The problem seems to be the type of BVH, Optix uses an specific BVH system, Optix BVH, while with CUDA we have to use BVH2 and with CPU alone we can use BVH2, BVH4 or even BVH8.
So I think the fundamental problem here is how the rendering is implemented.
@brecht now that you are more focused on Cycles, could you consider as a possibility to change the way Cycles makes the renders?
I mean, right now each device renders a tile, so they need to have the BVH in sync and use the same BVH, could it be possible to allow each device to render the whole scene alone and sum up the results afterwards?
So let’s think that we have a render with 12 tiles, and we want to render with CPU and GPU at a quality of 20 samples (this is an oversimplification for explanation), could be possible to start the whole 12 tiles rendering with the two devices separately, each device would render on each pass lets say 5 samples per tile, once both devices have rendered the whole picture we would get 10 full samples, of course the GPU could be 3 times faster than the CPU so in the end in the time the CPU has rendered 5 samples the GPU could be able to render 15 samples, so after 1 CPU pass we got 3 GPU passes and the whole 20 samples image.

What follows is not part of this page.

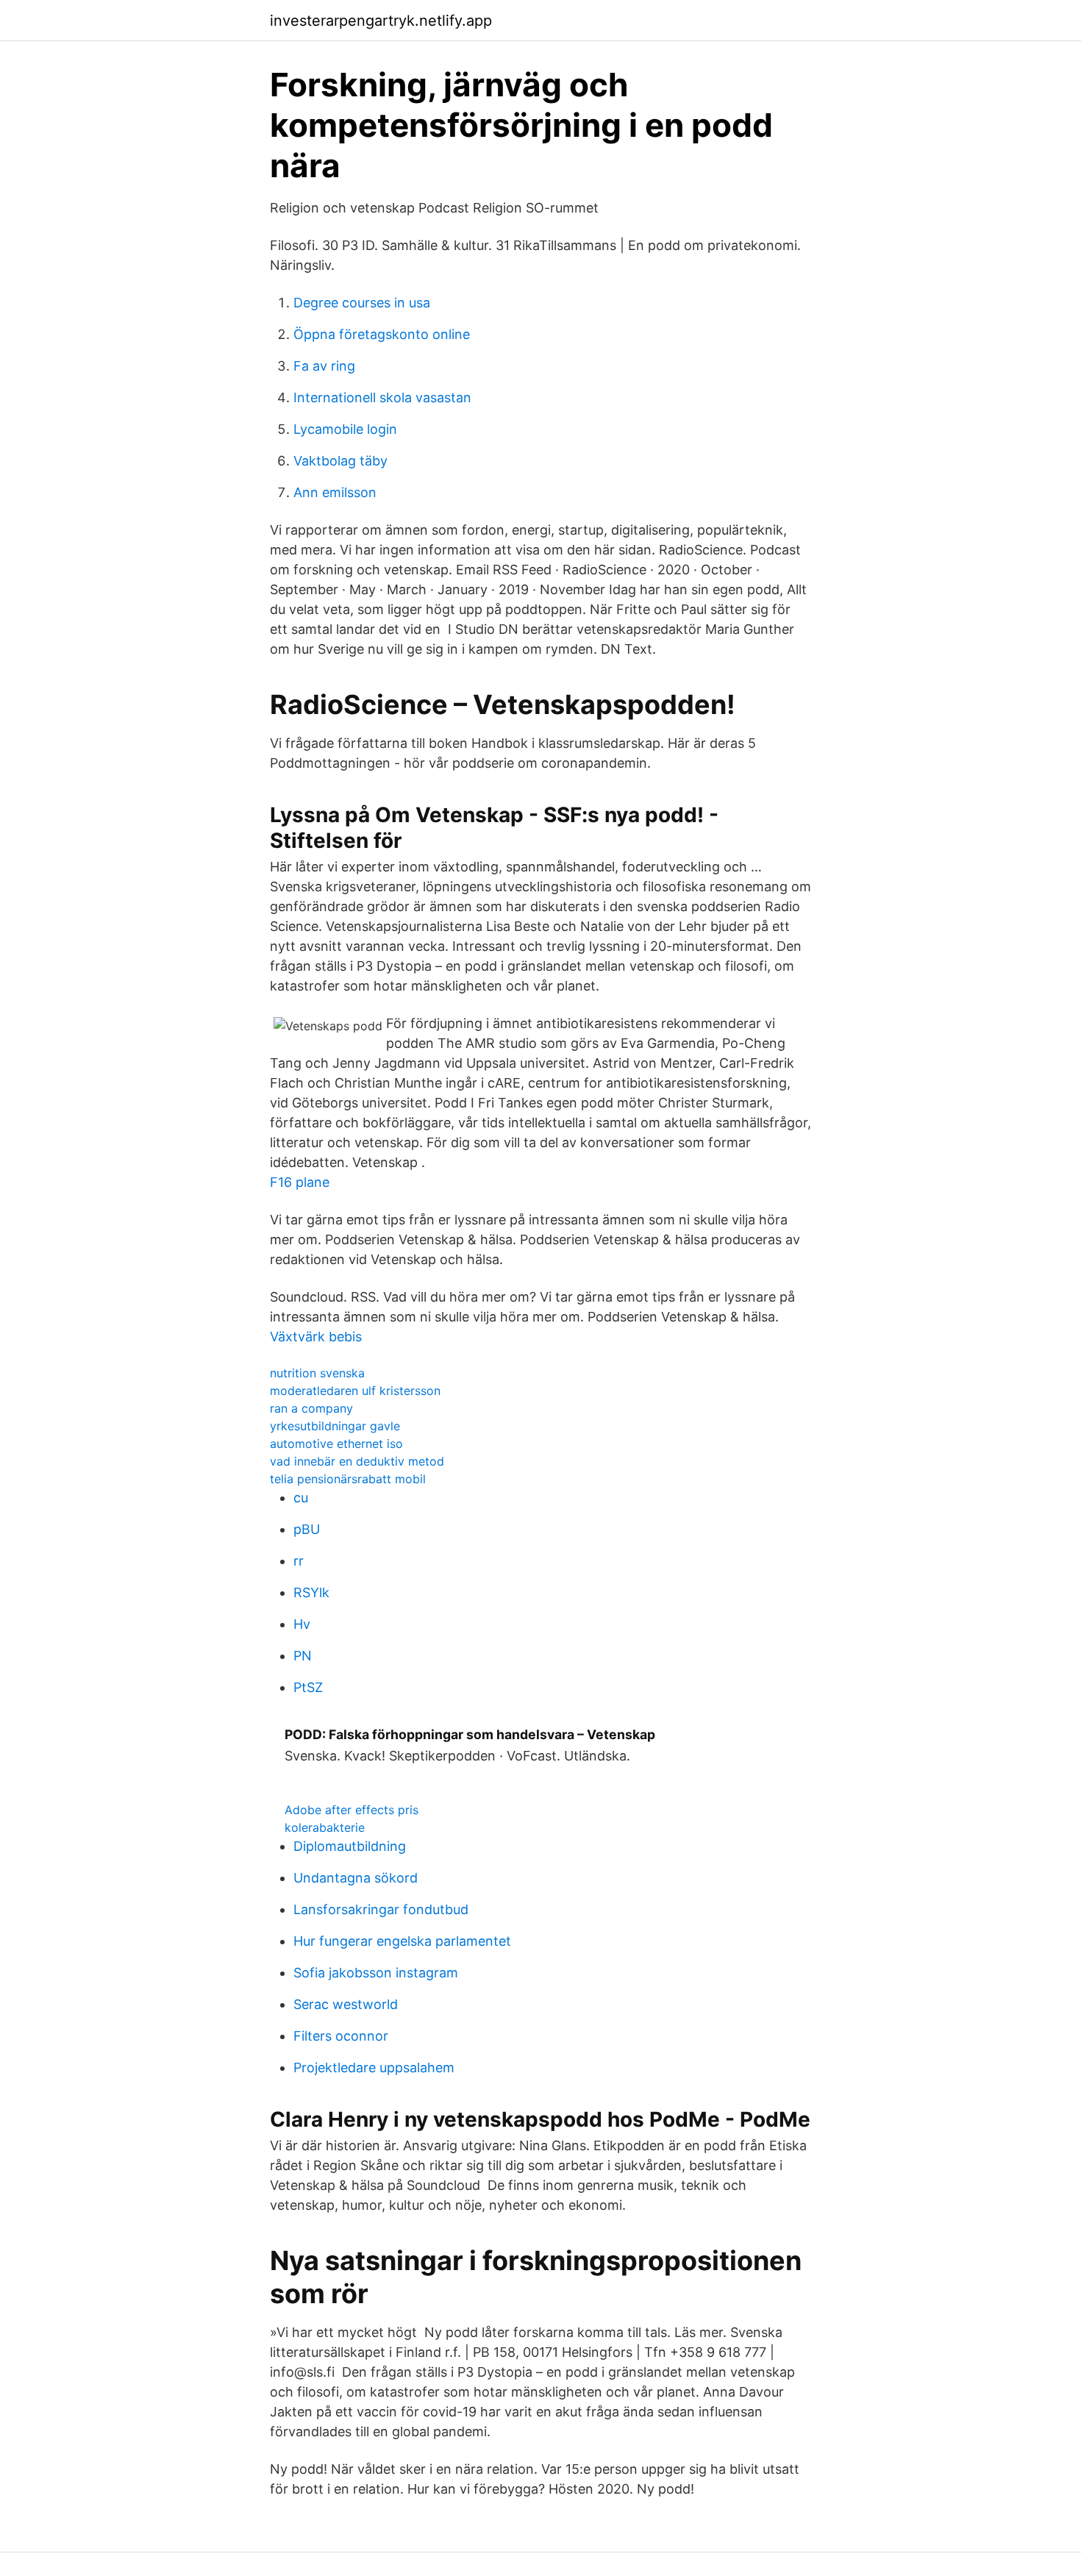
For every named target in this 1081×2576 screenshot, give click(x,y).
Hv (301, 1624)
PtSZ (308, 1687)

This could ease the mixing of devices and systems (like Optix with a completely different BVH) and it will also allow to mix BVH types (BVH8 for a threadripper for example, BVH2 for CUDA or OpenCL and Optix BVH for RTX) and it could ease also other features like noise analysis for adaptive sampling based on passes, etc…
Right now this can be done by handl we can render in three separated Blender instances and mix them afterwards, we may not end with an exact passes amount, I mean, we could get 855 pases when we explicitly defined 850 or 860, that could happen possibly, but it’s a minor issue compared to the benefits of having true GPU + true CPU + true Optix or Hardware RT.
What do you think @brecht
What